──────── Text ────────
The city boasts of several sports legends, past and present. Already at the dawn of its history, notable natives such as the son of its first port's founder Pelops had attained fame and kingdom with a chariot race and Onomastus is one of history's first recorded sportspeople, having won the boxing contest in the Olympiad of 688 BC.

Born in İzmir, and nicknamed Taçsız Kral (The Uncrowned King), 1960s football star Metin Oktay is a legend in Turkey. Oktay became the first notable Turkish footballer to play abroad, with Palermo in Italy's Serie A, during the 1961–1962 season. Two other notable football figures from İzmir are Alpay Özalan and Mustafa Denizli, the first having played for Aston Villa F.C. between 2000 and 2003 and the second, after a long playing career as the captain of İzmir's Altay S.K., still pursues a successful career as a coach, being the only manager in Turkish Super League history to win a championship title with each of Istanbul's "Big Three" clubs (Galatasaray, Fenerbahçe S.K., and Beşiktaş J.K.) and having guided the Turkish national football team to the UEFA Euro 2000 Quarter-Finals.

İzmir Metropolitan Municipality (İBB) Sports Club's ice hockey team began playing in the Turkish Ice Hockey Super League during the 2011–2012 season

Politics 

The current Mayor of the İzmir Metropolitan Municipality is Tunç Soyer from the Republican People's Party (CHP), in office since 2019.  His predecessor, the previous mayor Aziz Kocaoğlu (CHP) was first elected in 2004, and he was re-elected in both 2009 and 2014.
────────
> Task 1
According to the passage on İzmir, which club did Metin Oktay play for abroad, and in what season?
> Task 2
Restate the paragraph of the passage on İzmir that begins "Born in İzmir, and nicknamed" as a short bulleted list, keeping its main facts.
> Task 3
Pick up the passage on İzmir after its last sentence and continue it.
This material has no connection to the passage on İzmir.
──────── Dataset content ────────
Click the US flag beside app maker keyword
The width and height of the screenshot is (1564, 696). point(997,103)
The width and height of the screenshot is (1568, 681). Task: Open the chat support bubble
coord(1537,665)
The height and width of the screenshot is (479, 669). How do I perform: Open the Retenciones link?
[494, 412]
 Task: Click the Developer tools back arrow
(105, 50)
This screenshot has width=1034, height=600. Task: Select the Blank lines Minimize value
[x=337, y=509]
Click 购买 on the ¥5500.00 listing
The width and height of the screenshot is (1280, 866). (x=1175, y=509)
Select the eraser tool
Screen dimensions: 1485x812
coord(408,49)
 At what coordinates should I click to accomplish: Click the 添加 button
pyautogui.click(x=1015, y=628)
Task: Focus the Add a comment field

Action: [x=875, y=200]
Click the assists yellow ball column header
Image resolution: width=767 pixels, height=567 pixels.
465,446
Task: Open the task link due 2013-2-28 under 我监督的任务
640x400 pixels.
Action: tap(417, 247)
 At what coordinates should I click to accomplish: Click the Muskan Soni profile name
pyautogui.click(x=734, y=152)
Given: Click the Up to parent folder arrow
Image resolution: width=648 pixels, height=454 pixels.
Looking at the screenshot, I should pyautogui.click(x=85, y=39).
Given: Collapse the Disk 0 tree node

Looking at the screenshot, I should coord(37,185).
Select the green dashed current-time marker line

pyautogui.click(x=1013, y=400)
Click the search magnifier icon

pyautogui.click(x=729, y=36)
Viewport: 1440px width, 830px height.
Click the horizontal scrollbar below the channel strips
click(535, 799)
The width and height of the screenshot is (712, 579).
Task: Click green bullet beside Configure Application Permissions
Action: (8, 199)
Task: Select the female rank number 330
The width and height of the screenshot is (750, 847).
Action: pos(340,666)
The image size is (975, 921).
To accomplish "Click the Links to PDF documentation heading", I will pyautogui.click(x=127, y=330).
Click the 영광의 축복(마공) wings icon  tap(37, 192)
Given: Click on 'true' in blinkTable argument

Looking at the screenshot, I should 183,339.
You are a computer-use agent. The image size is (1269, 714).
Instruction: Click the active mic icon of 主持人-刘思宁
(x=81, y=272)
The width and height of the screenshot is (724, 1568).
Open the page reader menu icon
────────
> Answer space 1
He played for Palermo in Italy's Serie A during the 1961–1962 season.

> Answer space 2
- Metin Oktay, born in İzmir and nicknamed Taçsız Kral (The Uncrowned King), was a 1960s football star and is a legend in Turkey.
- He was the first notable Turkish footballer to play abroad, with Palermo in Serie A in 1961–1962.
- Alpay Özalan, from İzmir, played for Aston Villa F.C. from 2000 to 2003.
- Mustafa Denizli, also from İzmir, was long the captain of Altay S.K. and is now a successful coach.
- Denizli is the only Turkish Super League manager to win a title with each of Istanbul's "Big Three" (Galatasaray, Fenerbahçe S.K., Beşiktaş J.K.).
- He guided Turkey's national team to the UEFA Euro 2000 Quarter-Finals.

> Answer space 3
İzmir has traditionally been a stronghold for the CHP, the centre-left Kemalist political party which forms the main opposition in the Grand National Assembly of Turkey. Being the third largest city in Turkey, İzmir is viewed as the CHP's most prized electoral stronghold, since the party has a more limited support base in both Istanbul and Ankara. Since the right-wing Justice and Development Party (AKP) gained power in 2002, the electorate of İzmir has been notable for voting strongly in favour of the CHP in every general and local election. In the 2007 and 2010 and 2017 referendums, the İzmir electorate strongly rejected the AKP government's constitutional reform proposals. Almost all of the city's districts have returned strong pluralities or majorities for the CHP in past elections, although the party lost ground in the 2014 local elections.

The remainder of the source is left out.